Problems and tasks:
1. Copy the passage of the memoir from "It was decided" up to and including "home together afterward.".
2. Answer these questions using the memoir:
(a) How did the narrator travel down before the baby's arrival?
(b) Where did the daughter-in-law work?
(c) On what day of the month did the daughter-in-law have a doctor's appointment?
3. List every human relative the memoir mentions, not counting the narrator.

Selected extract:
------------------------------------------------
1968 Father of Baby-to-be and 1996 the bassinet is ready for the next generation.


It was decided that we would spent Christmas with our son, wife and the baby. I went down early by train, to be there when the baby arrived.  The bassinet was packed full of gifts, all the baby stuff and whatever else was needed – it just made in under the size and weight to go on the baggage car.  The soon to be grandfather was following later to join us for Christmas and we would come home together afterward. 
That was the plan but not what happened.
 My train was late and as the mother-to- be had come with our son to pick me up  missed a good part of her baby shower.  When we arrived so did the bassinet and it stood in the middle of the room as if it was the focus of the shower while it was admired and took over the show. 
 
 The due date came and went and we marked time walking or window shopping I found a sweatshirt that I have been reluctant to give up but it brings back vivid memories of that time. We attended a Christmas concert at the school our daughter-in-law’s nephew attended and a dry run of an Ann Murray concert that would be filmed as part of a TV special to be on TV later.   (Our DIL worked for a hotel and was given tickets to the dry run). And I missed my four-legged baby Teddy my young blonde cocker spaniel who was home with the guys - the soon to be, grandfather and uncle.
 Granddad or so he should have been, arrived and the four adults celebrated Christmas with an empty Christmas stocking waiting for the little one to arrive.   Granddad in-waiting went home and we marked more time, walking and whatever. On the 31st our daughter-in-law had a doctor’s appointment and woke with some pain. That was it there was no way they were going and leaving me here, I wanted to be as near as possible to the great event!  It was a wise move because the expectant parents never went back home.  I spent the day in and out of the room where the young couple were, found something to eat and once again the rest of the day is a blur until they were off to the delivery room and I to the waiting room down the hall.  Every once in a while our son came to see how I was and to ask if I wanted to go back to the apartment,-no way was I doing that it would have been lonelier than I was down the hall from the action or lack of it, it seemed.
------------------------------------------------
Recorded information:

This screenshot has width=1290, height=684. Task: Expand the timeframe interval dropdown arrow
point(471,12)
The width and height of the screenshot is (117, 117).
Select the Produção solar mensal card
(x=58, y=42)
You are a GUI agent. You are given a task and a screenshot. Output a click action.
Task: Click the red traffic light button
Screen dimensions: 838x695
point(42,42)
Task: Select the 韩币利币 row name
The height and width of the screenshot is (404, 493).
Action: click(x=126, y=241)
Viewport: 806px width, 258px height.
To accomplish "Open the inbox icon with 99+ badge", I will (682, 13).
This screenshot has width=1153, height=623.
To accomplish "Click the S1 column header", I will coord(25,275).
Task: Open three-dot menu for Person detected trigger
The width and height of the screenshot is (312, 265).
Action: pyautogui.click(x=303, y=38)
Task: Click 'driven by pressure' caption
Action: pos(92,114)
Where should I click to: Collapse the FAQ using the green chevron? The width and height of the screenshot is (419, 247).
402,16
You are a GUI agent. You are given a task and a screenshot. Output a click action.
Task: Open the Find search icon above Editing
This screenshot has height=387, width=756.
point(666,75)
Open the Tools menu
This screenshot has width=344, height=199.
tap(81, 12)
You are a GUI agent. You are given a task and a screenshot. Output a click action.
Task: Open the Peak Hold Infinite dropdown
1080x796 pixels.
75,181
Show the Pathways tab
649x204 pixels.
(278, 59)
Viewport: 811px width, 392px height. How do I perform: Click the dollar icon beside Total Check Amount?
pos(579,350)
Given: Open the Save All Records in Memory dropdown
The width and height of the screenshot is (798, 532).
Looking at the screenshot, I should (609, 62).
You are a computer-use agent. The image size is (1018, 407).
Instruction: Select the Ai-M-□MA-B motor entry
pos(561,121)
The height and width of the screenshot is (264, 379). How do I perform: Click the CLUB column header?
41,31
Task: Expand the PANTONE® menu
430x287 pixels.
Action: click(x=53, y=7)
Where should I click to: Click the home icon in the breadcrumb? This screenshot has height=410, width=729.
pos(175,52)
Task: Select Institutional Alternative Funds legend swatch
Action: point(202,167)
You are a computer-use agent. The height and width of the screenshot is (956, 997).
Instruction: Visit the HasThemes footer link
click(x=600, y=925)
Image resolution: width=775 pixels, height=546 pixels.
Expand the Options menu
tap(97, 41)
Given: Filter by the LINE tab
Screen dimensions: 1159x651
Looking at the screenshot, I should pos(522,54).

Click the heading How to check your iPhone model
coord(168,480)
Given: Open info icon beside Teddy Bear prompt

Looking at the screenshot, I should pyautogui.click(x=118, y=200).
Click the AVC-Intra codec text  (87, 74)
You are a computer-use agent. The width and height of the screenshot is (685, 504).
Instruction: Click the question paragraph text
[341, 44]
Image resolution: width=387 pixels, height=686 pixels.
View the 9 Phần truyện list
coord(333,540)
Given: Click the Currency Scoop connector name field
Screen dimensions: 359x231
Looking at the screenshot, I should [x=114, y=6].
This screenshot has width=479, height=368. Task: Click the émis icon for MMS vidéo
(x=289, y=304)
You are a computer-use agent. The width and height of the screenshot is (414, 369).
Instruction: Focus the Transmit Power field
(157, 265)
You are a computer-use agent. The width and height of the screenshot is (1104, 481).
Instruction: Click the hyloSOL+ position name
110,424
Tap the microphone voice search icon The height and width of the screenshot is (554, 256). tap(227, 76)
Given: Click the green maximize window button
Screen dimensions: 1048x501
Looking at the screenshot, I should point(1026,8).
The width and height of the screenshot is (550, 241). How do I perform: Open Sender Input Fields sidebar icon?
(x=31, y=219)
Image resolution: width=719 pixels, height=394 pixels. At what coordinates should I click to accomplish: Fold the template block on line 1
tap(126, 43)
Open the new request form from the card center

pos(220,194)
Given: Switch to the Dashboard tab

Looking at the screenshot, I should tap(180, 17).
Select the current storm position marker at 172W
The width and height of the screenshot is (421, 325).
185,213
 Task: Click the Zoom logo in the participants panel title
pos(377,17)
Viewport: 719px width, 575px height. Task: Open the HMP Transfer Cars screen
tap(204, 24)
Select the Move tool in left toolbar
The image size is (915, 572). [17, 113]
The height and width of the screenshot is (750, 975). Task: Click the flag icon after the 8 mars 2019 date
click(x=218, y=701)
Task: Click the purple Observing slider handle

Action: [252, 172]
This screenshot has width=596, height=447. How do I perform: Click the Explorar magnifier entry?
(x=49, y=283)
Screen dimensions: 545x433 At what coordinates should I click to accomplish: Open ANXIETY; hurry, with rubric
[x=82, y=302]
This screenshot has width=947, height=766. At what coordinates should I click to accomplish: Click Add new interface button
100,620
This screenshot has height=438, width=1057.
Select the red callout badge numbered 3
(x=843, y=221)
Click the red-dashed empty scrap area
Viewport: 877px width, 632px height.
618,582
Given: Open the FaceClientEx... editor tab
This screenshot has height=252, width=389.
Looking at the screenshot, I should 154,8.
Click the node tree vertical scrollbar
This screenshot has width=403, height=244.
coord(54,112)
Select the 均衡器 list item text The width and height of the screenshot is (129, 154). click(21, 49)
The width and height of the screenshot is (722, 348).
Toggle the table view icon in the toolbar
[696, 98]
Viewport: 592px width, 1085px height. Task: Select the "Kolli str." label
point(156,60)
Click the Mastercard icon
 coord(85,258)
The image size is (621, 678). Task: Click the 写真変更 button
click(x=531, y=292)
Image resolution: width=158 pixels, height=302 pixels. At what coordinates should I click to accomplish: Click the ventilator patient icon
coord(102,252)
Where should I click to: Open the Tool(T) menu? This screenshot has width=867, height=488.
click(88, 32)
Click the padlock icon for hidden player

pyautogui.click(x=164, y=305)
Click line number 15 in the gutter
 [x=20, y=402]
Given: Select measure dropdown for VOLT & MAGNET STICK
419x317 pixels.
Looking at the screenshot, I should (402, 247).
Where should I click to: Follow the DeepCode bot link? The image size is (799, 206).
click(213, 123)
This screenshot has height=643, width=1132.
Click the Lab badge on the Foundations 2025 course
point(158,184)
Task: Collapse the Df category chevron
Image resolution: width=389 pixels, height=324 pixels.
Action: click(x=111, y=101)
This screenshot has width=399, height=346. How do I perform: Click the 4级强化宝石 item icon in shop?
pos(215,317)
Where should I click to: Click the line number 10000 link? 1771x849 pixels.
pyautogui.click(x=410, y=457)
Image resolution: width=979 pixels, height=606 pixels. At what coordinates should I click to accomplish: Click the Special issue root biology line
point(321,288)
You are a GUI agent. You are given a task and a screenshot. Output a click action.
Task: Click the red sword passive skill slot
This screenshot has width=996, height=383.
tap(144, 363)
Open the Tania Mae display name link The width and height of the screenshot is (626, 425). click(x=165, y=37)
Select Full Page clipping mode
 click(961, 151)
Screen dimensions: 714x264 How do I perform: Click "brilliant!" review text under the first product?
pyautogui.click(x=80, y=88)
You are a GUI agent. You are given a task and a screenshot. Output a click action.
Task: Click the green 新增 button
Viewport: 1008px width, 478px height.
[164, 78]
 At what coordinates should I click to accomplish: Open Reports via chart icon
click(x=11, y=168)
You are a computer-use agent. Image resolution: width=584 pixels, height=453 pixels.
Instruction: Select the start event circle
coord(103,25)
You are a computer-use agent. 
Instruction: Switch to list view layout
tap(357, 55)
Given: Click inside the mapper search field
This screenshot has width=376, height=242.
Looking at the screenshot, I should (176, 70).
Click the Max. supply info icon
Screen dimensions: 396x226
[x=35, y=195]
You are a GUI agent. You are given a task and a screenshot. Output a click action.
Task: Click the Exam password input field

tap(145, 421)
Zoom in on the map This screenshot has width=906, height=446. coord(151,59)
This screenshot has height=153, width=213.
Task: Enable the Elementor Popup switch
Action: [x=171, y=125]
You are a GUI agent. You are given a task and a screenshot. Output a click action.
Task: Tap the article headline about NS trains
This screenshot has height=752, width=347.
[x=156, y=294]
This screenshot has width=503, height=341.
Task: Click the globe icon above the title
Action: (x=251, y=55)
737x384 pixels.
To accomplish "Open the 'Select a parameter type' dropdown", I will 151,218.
------------------------------------------------
Answers to the tasks:
1.
It was decided that we would spent Christmas with our son, wife and the baby. I went down early by train, to be there when the baby arrived.  The bassinet was packed full of gifts, all the baby stuff and whatever else was needed – it just made in under the size and weight to go on the baggage car.  The soon to be grandfather was following later to join us for Christmas and we would come home together afterward.

2.
(a) By train.
(b) For a hotel.
(c) The 31st.

3.
- The son
- The daughter-in-law (the son's wife)
- The baby
- The grandfather-to-be
- The uncle
- The daughter-in-law's nephew